## Annotation Quality
After you have finished assignment 3, you can contact a TA to obtain data from another annotator. The data will also be made available on LearnIt at 13:30, but we **STRONGLY** recommend to not look at the data from the annotator before completing your annotation.

* a) Calculate the accuracy between you and the other annotator, how often did you agree?
* b) Now implement Cohen’s Kappa score, and calculate the Kappa for your annotation sample. In which range
does your Kappa score fall?
* c) Take a closer look at the cases where you disagreed with the other annotator; are these disagreements due
to ambiguity, or are there mistakes in the annotation? Would you classify your agreement in the same category as it falls in the standard kappa interpretation?

In [None]:
# Function to extract the second column (labels) from annotated files
def extract_labels(file_path):
    labels = []
    with open(file_path) as f:
        for line in f.readlines(): 
            if line.strip(): # Skipping empty lines or lines without labels
                columns = line.split("\t") # Split the line and get the second column (label)
                if len(columns) > 1:
                    labels.append(columns[1])  # Second column is the label
    return labels

In [None]:
# Next extract the labels from two files you have after annotation
out1_labels = extract_labels("pos-data/afek.conllu") #instead of afek.conllu put the annotateded files
out2_labels = extract_labels("pos-data/afek.conllu.gold")

In [None]:
# Function to calculate accuracy between two lists of labels
def calculate_accuracy(labels1, labels2):
    total_tokens = len(labels1)
    correct_tokens = sum(1 for label1, label2 in zip(labels1, labels2) if label1 == label2)
    accuracy = correct_tokens / total_tokens
    return accuracy

# Calculate accuracy
accuracy = calculate_accuracy(out1_labels, out2_labels)
print("Accuracy:", accuracy)

### steps:

Count how often both annotators assigned the same label.

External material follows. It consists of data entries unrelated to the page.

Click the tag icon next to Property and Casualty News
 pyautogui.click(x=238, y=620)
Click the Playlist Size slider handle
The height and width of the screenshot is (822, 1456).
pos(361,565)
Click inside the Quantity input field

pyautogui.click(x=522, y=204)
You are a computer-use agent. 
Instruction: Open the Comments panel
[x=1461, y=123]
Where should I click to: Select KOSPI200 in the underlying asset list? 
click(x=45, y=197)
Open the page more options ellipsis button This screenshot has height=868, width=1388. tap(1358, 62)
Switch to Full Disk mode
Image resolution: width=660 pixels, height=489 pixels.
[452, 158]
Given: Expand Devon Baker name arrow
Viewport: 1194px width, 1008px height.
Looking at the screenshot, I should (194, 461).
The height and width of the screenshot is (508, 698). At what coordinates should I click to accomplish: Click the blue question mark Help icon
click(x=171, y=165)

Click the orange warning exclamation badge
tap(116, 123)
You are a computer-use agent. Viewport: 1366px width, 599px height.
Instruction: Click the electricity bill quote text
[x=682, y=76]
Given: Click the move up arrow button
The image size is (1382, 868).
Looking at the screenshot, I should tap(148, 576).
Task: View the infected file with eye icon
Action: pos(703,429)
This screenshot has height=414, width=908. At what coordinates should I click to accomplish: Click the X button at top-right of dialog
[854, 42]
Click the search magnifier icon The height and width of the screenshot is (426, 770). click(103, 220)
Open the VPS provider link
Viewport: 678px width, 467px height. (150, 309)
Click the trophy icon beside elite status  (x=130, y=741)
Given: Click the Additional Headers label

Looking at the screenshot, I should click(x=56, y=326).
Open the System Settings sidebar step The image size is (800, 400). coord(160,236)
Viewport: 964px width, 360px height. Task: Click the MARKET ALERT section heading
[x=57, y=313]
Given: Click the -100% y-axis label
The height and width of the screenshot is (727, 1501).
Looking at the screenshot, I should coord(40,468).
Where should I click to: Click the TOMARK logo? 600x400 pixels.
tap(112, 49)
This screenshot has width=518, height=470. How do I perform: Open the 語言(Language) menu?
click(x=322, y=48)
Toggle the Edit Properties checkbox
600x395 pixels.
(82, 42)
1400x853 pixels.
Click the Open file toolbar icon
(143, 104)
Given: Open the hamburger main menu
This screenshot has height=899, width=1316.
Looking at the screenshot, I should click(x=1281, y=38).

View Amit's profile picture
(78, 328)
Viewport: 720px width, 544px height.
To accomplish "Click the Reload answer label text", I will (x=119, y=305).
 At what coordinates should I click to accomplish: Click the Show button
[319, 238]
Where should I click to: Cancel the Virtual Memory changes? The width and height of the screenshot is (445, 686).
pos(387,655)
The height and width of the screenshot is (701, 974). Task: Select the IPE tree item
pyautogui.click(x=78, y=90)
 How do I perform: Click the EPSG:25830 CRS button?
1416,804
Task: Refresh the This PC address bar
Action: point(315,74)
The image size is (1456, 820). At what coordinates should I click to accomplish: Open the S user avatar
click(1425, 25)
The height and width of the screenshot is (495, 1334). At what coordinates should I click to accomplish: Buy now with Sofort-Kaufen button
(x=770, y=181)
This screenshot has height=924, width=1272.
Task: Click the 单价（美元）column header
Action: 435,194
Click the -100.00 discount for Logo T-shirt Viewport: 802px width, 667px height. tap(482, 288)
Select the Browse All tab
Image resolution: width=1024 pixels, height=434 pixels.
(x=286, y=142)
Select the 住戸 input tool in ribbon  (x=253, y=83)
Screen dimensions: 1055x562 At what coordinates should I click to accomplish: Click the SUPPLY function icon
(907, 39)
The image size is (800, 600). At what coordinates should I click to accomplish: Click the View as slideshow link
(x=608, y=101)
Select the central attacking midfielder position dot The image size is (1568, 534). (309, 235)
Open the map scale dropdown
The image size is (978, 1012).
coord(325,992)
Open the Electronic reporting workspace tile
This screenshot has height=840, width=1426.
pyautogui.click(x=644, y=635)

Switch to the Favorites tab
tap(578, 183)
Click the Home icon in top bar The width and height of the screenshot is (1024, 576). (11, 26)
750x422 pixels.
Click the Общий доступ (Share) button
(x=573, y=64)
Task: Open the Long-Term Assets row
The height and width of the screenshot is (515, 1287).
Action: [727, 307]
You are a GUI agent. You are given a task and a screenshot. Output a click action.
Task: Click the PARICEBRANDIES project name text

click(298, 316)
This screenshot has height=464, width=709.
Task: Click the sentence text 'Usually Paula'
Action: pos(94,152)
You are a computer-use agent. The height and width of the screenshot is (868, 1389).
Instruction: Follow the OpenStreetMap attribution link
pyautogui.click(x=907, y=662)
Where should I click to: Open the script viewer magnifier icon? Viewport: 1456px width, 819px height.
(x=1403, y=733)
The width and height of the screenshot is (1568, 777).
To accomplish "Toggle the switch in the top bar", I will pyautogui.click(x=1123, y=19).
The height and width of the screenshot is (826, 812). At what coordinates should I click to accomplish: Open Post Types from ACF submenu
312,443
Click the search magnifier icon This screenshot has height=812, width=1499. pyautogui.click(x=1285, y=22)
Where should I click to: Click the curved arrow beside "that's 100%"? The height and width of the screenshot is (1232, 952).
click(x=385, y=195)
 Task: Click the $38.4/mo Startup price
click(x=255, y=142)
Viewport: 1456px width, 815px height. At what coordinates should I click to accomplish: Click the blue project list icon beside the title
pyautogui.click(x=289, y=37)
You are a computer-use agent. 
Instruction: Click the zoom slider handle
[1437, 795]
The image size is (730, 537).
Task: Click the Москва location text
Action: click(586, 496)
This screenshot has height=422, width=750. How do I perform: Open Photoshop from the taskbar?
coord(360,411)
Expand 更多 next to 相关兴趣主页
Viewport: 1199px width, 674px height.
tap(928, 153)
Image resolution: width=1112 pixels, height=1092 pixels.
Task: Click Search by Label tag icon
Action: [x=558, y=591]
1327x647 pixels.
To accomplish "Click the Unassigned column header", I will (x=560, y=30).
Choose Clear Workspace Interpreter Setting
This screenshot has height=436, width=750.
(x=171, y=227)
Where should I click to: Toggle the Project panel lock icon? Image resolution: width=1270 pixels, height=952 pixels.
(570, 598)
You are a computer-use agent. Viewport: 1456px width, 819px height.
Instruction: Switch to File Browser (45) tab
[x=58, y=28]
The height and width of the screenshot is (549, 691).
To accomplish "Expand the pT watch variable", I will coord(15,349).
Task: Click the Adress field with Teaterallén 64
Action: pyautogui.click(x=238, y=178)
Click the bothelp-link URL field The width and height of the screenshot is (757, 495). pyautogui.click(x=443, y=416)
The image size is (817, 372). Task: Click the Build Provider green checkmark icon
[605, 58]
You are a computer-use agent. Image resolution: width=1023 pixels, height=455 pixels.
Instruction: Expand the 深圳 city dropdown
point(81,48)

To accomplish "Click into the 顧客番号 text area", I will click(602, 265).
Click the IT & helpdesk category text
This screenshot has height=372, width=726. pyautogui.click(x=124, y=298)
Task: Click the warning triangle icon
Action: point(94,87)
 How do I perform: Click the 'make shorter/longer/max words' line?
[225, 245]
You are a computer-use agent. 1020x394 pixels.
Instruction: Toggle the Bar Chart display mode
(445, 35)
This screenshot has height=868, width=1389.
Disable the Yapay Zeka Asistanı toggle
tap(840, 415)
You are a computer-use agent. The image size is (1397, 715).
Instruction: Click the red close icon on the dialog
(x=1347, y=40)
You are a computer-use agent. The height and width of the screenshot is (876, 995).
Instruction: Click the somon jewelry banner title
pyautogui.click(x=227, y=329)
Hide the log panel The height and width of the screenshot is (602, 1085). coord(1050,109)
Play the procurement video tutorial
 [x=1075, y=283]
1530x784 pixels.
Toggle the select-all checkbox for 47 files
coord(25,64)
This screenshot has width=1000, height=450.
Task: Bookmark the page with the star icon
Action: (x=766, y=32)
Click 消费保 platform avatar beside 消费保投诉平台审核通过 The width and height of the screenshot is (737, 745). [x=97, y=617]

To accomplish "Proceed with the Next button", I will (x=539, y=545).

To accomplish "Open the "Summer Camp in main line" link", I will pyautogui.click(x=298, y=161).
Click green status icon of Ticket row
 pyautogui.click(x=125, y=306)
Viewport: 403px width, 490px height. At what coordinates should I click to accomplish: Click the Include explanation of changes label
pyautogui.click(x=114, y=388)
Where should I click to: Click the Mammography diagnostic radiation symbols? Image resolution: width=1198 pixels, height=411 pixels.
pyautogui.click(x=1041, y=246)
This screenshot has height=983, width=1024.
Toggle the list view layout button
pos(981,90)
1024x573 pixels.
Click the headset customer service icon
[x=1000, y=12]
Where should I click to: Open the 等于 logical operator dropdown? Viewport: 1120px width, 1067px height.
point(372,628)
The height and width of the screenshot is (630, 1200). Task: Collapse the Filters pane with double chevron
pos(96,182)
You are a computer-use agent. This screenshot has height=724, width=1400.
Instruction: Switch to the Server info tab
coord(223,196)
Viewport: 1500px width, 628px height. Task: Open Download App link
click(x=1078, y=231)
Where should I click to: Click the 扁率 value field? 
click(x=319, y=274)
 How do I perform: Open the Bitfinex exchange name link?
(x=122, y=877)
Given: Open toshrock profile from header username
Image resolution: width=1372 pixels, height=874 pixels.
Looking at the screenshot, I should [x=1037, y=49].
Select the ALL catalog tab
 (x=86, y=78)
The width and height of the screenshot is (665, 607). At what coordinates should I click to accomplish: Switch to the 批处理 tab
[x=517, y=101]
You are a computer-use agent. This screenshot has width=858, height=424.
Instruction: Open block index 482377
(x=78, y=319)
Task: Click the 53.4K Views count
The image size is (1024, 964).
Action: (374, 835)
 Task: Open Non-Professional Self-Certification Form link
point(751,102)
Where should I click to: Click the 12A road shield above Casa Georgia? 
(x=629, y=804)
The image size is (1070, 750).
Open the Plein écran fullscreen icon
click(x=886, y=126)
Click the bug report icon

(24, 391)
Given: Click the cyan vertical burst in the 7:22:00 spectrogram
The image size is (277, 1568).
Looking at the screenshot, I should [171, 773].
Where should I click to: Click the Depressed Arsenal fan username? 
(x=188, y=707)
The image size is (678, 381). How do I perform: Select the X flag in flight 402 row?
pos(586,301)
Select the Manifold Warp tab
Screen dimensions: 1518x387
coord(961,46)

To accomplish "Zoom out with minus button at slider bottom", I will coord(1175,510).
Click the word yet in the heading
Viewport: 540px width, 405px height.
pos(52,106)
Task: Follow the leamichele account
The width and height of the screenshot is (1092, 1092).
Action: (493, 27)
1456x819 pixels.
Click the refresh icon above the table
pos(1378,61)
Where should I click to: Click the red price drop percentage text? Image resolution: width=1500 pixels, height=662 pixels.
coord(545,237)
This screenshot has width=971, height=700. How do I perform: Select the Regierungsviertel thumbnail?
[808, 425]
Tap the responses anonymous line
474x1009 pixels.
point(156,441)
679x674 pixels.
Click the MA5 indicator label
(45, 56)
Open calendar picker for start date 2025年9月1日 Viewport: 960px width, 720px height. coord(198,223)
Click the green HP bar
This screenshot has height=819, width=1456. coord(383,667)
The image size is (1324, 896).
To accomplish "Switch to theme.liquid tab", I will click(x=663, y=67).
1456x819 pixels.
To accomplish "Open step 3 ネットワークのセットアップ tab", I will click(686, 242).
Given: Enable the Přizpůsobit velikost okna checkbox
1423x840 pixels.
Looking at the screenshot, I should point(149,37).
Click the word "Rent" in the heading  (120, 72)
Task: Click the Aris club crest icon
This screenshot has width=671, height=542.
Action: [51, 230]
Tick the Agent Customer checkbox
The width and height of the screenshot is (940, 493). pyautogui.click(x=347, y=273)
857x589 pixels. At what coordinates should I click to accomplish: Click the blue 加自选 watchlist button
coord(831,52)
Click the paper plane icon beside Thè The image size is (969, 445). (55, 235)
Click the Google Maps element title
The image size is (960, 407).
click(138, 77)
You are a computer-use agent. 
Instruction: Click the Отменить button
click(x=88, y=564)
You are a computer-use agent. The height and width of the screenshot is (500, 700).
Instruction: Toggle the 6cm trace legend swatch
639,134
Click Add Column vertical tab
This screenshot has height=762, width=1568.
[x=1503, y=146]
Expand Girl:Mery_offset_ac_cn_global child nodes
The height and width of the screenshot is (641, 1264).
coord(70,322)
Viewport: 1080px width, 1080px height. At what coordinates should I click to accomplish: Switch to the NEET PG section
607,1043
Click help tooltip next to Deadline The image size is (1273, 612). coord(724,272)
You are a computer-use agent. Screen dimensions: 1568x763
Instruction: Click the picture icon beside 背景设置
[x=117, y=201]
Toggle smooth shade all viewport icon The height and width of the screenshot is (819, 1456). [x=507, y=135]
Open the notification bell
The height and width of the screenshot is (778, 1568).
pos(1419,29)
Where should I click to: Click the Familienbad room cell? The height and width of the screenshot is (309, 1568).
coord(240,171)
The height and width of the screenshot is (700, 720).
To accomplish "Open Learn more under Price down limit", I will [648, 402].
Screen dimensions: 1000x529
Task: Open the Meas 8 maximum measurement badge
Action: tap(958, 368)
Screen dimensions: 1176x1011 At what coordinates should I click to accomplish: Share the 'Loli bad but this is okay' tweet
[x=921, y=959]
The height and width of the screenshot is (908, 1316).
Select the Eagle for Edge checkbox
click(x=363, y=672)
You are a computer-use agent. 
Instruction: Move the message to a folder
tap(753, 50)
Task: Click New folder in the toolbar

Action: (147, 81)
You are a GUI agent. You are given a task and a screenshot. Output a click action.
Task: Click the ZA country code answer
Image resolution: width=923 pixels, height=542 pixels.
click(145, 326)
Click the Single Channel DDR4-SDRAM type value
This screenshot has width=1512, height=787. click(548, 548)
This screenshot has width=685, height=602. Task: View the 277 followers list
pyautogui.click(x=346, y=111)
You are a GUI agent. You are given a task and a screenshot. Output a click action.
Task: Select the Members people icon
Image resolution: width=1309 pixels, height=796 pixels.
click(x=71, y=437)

Count how often each annotator assigned each label.

Compute the observed agreement and the expected agreement.

### Kappa Range:

κ=1: Perfect agreement.

κ>0.75: Excellent agreement.

0.40<κ≤0.75: Fair to good agreement.

κ≤0.40: Poor agreement.

In [None]:
#4B
from collections import Counter

def cohen_kappa(annotation1, annotation2):
    #how much of each annotation
    count1 = Counter(annotation1)
    count2 = Counter(annotation2)
    
    # Observed agreement (P_o)
    observed_agreement = sum((a == b) for a, b in zip(annotation1, annotation2)) / len(annotation1)
    
    # Expected agreement (P_e)
    total = len(annotation1)
    categories = set(annotation1).union(set(annotation2)) # categories that appear in either of annotations
    expected_agreement = 0
    
    for category in categories:
        p1 = count1.get(category, 0) / total
        p2 = count2.get(category, 0) / total
        expected_agreement += p1 * p2
    
    # Cohen's Kappa calculation
    kappa = (observed_agreement - expected_agreement) / (1 - expected_agreement) #from the formula
    return kappa

# Calculate Cohen's Kappa
kappa = cohen_kappa(out1_labels, out2_labels)
print(f"Cohen's Kappa: {kappa}")

To Interpret Kappa Score:
- < 0.2: Poor agreement
- 0.2 - 0.4: Fair
- 0.4 - 0.6: Moderate
- 0.6 - 0.8: Substantial
- 0.8 - 1.0: Near-perfect

In [None]:
#4C
def find_disagreements(annotation1, annotation2):
    disagreements = []
    for idx, (a, b) in enumerate(zip(annotation1, annotation2)):
        if a != b:
            disagreements.append((idx, a, b))
    return disagreements

disagreements = find_disagreements(out1_labels, out2_labels)

# here I only print the labels that were differing, you can also print out both words and labels 
# by reading in the files again and accounting for both columns 
for idx, annot1_label, annot2_label in disagreements:
    print(f"Index: {idx}, Annotator 1: {annot1_label}, Annotator 2: {annot2_label}")